Extracted records
★ ★ ★ ★ ★
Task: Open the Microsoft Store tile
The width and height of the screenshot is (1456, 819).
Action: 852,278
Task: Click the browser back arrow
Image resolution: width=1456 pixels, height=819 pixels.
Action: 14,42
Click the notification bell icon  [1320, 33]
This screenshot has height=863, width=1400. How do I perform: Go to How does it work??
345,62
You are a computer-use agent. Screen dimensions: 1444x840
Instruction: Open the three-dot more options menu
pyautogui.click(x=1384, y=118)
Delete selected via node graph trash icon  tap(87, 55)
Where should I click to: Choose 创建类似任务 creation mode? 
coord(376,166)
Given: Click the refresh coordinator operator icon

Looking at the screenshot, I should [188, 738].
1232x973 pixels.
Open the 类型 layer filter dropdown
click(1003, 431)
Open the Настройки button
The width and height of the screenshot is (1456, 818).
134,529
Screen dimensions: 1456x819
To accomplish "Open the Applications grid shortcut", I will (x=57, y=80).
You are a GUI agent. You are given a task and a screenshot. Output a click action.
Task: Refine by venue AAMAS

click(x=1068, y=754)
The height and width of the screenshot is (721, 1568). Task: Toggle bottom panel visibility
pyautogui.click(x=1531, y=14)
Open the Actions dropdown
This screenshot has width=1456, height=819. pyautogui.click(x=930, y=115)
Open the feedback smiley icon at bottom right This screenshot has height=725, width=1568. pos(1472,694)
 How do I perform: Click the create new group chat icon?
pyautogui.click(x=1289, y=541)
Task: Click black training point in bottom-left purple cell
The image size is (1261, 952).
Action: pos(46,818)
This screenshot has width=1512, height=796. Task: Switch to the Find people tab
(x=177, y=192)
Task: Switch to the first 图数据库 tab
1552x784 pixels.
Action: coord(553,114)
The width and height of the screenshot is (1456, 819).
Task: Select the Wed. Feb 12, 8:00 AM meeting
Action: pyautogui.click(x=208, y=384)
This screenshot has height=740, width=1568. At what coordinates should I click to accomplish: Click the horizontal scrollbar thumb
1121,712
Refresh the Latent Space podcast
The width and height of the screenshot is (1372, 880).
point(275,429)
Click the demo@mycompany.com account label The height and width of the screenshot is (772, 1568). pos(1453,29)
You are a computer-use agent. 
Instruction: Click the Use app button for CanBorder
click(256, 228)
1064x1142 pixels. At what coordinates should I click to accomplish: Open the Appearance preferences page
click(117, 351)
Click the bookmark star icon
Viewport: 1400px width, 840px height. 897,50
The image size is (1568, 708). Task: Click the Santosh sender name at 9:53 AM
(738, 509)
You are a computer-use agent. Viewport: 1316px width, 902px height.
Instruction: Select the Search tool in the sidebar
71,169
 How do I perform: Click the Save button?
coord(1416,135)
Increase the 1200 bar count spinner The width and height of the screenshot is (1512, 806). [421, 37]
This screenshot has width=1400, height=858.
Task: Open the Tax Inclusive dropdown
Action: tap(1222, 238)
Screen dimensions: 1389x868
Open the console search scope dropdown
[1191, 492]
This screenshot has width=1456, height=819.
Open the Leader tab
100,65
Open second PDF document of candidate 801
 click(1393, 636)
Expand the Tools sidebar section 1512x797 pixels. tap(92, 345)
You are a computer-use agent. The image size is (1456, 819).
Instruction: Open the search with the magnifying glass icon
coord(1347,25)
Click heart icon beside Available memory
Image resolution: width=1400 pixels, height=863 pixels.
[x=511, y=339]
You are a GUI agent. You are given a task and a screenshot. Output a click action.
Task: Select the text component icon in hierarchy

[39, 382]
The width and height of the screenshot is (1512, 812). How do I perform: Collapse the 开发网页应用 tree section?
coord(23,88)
★ ★ ★ ★ ★
## AIM OF THE TASK
Restate every entry above exactly as it stands.

## RESPONSE TO THIS TASK
Task: Open the Microsoft Store tile
The width and height of the screenshot is (1456, 819).
Action: 852,278
Task: Click the browser back arrow
Image resolution: width=1456 pixels, height=819 pixels.
Action: 14,42
Click the notification bell icon  [1320, 33]
This screenshot has height=863, width=1400. How do I perform: Go to How does it work??
345,62
You are a computer-use agent. Screen dimensions: 1444x840
Instruction: Open the three-dot more options menu
pyautogui.click(x=1384, y=118)
Delete selected via node graph trash icon  tap(87, 55)
Where should I click to: Choose 创建类似任务 creation mode? 
coord(376,166)
Given: Click the refresh coordinator operator icon

Looking at the screenshot, I should [188, 738].
1232x973 pixels.
Open the 类型 layer filter dropdown
click(1003, 431)
Open the Настройки button
The width and height of the screenshot is (1456, 818).
134,529
Screen dimensions: 1456x819
To accomplish "Open the Applications grid shortcut", I will (x=57, y=80).
You are a GUI agent. You are given a task and a screenshot. Output a click action.
Task: Refine by venue AAMAS

click(x=1068, y=754)
The height and width of the screenshot is (721, 1568). Task: Toggle bottom panel visibility
pyautogui.click(x=1531, y=14)
Open the Actions dropdown
This screenshot has width=1456, height=819. pyautogui.click(x=930, y=115)
Open the feedback smiley icon at bottom right This screenshot has height=725, width=1568. pos(1472,694)
 How do I perform: Click the create new group chat icon?
pyautogui.click(x=1289, y=541)
Task: Click black training point in bottom-left purple cell
The image size is (1261, 952).
Action: pos(46,818)
This screenshot has width=1512, height=796. Task: Switch to the Find people tab
(x=177, y=192)
Task: Switch to the first 图数据库 tab
1552x784 pixels.
Action: coord(553,114)
The width and height of the screenshot is (1456, 819).
Task: Select the Wed. Feb 12, 8:00 AM meeting
Action: pyautogui.click(x=208, y=384)
This screenshot has height=740, width=1568. At what coordinates should I click to accomplish: Click the horizontal scrollbar thumb
1121,712
Refresh the Latent Space podcast
The width and height of the screenshot is (1372, 880).
point(275,429)
Click the demo@mycompany.com account label The height and width of the screenshot is (772, 1568). pos(1453,29)
You are a computer-use agent. 
Instruction: Click the Use app button for CanBorder
click(256, 228)
1064x1142 pixels. At what coordinates should I click to accomplish: Open the Appearance preferences page
click(117, 351)
Click the bookmark star icon
Viewport: 1400px width, 840px height. 897,50
The image size is (1568, 708). Task: Click the Santosh sender name at 9:53 AM
(738, 509)
You are a computer-use agent. Viewport: 1316px width, 902px height.
Instruction: Select the Search tool in the sidebar
71,169
 How do I perform: Click the Save button?
coord(1416,135)
Increase the 1200 bar count spinner The width and height of the screenshot is (1512, 806). [421, 37]
This screenshot has width=1400, height=858.
Task: Open the Tax Inclusive dropdown
Action: tap(1222, 238)
Screen dimensions: 1389x868
Open the console search scope dropdown
[1191, 492]
This screenshot has width=1456, height=819.
Open the Leader tab
100,65
Open second PDF document of candidate 801
 click(1393, 636)
Expand the Tools sidebar section 1512x797 pixels. tap(92, 345)
You are a computer-use agent. The image size is (1456, 819).
Instruction: Open the search with the magnifying glass icon
coord(1347,25)
Click heart icon beside Available memory
Image resolution: width=1400 pixels, height=863 pixels.
[x=511, y=339]
You are a GUI agent. You are given a task and a screenshot. Output a click action.
Task: Select the text component icon in hierarchy

[39, 382]
The width and height of the screenshot is (1512, 812). How do I perform: Collapse the 开发网页应用 tree section?
coord(23,88)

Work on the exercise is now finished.